On Wednesday (May 17), the U.S. Supreme Court allowed Illinois’ “assault weapons” ban to take effect temporarily.
The ruling allows the Illinois law to stand while lower courts consider its constitutionality. Wednesday’s ruling came after the owner of an Illinois gun shop sought an injunction.
Illinois law prohibits the sale and new possession of semi-automatic “assault weapons.”
Although those who already legally possess such weapons do not have to surrender them, the law prohibits the sale of bulk magazines.
On Wednesday, the court did not provide an explanation for its decision, and no dissenting opinions were noted.
The National Foundation for Gun Rights (NFGR), a legal group associated with the Illinois gun store owner who sought an injunction, expressed disappointment at Wednesday’s decision but described being committed to fighting the state’s ban.
Hannah Hill, Executive Director of the NFGR, shared a statement highlighting that the Supreme Court’s action “at this point would only have been temporary” and doesn’t reflect on the case’s merits.

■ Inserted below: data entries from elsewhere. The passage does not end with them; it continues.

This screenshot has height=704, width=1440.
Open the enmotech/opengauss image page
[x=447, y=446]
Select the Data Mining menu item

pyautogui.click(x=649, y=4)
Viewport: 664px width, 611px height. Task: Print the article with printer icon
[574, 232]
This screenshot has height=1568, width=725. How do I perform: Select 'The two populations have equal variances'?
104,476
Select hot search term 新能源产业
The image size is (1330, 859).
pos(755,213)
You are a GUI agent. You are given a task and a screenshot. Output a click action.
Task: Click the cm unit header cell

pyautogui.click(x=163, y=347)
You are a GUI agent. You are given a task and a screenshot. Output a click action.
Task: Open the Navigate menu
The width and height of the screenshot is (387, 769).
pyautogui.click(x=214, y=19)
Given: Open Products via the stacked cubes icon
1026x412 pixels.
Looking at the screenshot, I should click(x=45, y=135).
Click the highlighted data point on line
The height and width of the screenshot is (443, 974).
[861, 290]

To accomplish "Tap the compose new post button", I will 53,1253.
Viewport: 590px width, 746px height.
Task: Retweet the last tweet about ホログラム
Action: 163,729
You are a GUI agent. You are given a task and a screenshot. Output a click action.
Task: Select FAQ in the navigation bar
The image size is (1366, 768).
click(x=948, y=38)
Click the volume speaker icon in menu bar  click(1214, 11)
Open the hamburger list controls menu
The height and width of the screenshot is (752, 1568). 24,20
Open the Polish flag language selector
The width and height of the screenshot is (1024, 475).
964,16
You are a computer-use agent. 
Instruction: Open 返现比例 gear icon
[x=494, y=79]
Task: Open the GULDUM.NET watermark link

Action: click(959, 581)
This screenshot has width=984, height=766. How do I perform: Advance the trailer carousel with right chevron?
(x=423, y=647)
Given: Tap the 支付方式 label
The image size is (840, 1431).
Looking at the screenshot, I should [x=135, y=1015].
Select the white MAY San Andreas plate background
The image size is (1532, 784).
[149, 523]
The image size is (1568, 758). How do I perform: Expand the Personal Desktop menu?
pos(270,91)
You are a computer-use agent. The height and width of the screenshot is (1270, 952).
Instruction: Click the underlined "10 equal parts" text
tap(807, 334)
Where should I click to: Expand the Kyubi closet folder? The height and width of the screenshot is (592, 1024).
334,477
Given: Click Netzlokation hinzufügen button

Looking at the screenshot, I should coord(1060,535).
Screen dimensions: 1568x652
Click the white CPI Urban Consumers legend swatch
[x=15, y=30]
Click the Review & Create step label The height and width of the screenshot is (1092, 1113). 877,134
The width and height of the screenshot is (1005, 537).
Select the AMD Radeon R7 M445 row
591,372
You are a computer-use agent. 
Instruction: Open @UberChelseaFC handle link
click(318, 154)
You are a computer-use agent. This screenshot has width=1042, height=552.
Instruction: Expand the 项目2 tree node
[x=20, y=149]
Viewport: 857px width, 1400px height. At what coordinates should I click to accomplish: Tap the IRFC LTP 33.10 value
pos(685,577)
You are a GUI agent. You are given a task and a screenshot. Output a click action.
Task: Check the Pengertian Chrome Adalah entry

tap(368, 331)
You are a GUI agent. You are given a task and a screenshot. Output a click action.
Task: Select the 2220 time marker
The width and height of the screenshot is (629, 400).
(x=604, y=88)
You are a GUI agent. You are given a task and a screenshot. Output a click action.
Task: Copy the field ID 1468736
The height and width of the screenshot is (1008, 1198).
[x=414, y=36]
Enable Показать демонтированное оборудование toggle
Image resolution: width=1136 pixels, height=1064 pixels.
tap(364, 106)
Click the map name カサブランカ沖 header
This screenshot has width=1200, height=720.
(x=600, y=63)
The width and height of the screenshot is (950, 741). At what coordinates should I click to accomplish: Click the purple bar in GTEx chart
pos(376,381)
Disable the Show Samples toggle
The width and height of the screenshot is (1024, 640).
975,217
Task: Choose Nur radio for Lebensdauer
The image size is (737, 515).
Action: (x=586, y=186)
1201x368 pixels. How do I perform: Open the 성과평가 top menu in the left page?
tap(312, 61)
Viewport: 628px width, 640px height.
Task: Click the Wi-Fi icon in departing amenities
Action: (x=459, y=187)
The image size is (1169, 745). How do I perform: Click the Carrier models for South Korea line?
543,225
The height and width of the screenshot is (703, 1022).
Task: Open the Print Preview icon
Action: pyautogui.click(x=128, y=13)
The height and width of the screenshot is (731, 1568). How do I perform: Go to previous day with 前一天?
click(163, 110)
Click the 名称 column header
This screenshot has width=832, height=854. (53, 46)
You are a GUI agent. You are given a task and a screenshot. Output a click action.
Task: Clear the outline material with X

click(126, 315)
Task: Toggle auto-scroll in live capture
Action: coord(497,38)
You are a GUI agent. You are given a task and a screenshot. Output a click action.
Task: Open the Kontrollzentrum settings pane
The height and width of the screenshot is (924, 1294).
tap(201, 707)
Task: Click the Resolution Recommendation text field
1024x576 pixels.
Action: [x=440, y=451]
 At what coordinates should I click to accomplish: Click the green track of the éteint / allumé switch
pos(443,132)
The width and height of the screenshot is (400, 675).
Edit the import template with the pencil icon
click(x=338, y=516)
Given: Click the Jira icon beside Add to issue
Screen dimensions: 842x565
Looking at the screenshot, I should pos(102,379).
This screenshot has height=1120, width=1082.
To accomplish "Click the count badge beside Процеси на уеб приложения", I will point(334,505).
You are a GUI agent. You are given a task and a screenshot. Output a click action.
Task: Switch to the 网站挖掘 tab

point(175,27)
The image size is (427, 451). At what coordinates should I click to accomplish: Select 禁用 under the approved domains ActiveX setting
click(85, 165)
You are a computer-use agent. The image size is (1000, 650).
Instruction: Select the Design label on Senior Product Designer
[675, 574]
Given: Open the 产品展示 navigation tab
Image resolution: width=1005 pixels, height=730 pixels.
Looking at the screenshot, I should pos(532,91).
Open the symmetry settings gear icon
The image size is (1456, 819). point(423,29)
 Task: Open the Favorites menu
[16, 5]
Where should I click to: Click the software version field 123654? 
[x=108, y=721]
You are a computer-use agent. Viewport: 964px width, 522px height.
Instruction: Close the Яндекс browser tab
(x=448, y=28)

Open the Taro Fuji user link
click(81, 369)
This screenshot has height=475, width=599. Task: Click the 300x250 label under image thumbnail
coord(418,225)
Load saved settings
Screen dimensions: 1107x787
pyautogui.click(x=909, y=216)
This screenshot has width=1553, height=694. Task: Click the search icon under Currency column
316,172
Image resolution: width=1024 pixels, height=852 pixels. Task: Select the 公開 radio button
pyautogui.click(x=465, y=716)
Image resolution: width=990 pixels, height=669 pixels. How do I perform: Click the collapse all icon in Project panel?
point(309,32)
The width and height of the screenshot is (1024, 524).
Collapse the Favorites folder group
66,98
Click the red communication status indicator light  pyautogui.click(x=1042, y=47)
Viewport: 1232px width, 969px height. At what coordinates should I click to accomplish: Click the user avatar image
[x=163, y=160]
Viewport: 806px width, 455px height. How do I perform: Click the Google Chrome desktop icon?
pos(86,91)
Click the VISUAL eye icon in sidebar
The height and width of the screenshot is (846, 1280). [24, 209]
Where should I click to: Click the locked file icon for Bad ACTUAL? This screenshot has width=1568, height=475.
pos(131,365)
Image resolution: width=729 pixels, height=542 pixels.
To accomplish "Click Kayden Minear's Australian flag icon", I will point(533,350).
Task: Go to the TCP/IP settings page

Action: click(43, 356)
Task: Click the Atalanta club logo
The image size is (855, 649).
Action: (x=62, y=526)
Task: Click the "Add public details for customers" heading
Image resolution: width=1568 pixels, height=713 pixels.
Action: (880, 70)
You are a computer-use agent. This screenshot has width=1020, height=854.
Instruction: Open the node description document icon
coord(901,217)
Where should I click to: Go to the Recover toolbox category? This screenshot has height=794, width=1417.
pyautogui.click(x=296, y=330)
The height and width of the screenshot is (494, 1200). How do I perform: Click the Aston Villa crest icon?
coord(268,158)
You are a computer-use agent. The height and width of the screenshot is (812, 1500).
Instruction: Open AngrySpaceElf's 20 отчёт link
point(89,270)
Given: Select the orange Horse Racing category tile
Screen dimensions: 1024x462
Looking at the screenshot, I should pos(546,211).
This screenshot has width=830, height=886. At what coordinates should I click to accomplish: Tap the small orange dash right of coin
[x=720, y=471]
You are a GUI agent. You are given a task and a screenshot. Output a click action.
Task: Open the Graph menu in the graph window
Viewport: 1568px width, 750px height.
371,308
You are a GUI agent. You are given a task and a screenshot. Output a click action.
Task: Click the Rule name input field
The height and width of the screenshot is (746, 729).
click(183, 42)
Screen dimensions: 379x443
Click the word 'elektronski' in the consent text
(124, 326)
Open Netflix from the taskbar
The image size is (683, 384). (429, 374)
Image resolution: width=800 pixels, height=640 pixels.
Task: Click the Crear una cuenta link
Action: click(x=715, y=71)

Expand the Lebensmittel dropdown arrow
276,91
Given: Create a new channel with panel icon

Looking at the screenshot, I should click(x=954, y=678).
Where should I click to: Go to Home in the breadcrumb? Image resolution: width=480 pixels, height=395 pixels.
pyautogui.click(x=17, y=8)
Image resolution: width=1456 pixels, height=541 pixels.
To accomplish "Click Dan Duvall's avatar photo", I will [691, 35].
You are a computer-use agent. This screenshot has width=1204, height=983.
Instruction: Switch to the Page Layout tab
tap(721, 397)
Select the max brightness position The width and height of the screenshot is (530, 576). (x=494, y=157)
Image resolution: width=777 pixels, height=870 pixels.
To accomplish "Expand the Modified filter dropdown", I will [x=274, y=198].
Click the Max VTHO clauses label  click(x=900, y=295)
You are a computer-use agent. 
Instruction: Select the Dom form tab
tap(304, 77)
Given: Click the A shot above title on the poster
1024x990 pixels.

Hill added that the Supreme Court was watching the case closely and shared that the NFGR is expecting to be able to appeal quickly on those merits should the 7th Circuit rule against the case — which signs indicate is likely.
The case is currently before the 7th U.S. Circuit Court of Appeals, with the request for an injunction being given to Judge Amy Coney Barrett.
Illinois passed the Protect Illinois Communities Act on January 10, banning the manufacture, importation, sale, purchase, and delivery of “assault weapons” and high-capacity magazines, except for law enforcement, military personnel, and certain other firearms-trained professionals.
The legislation specifically names the AR-15 and AK-47 rifles and requires legal owners of semi-automatic rifles to register their ownership with the state police.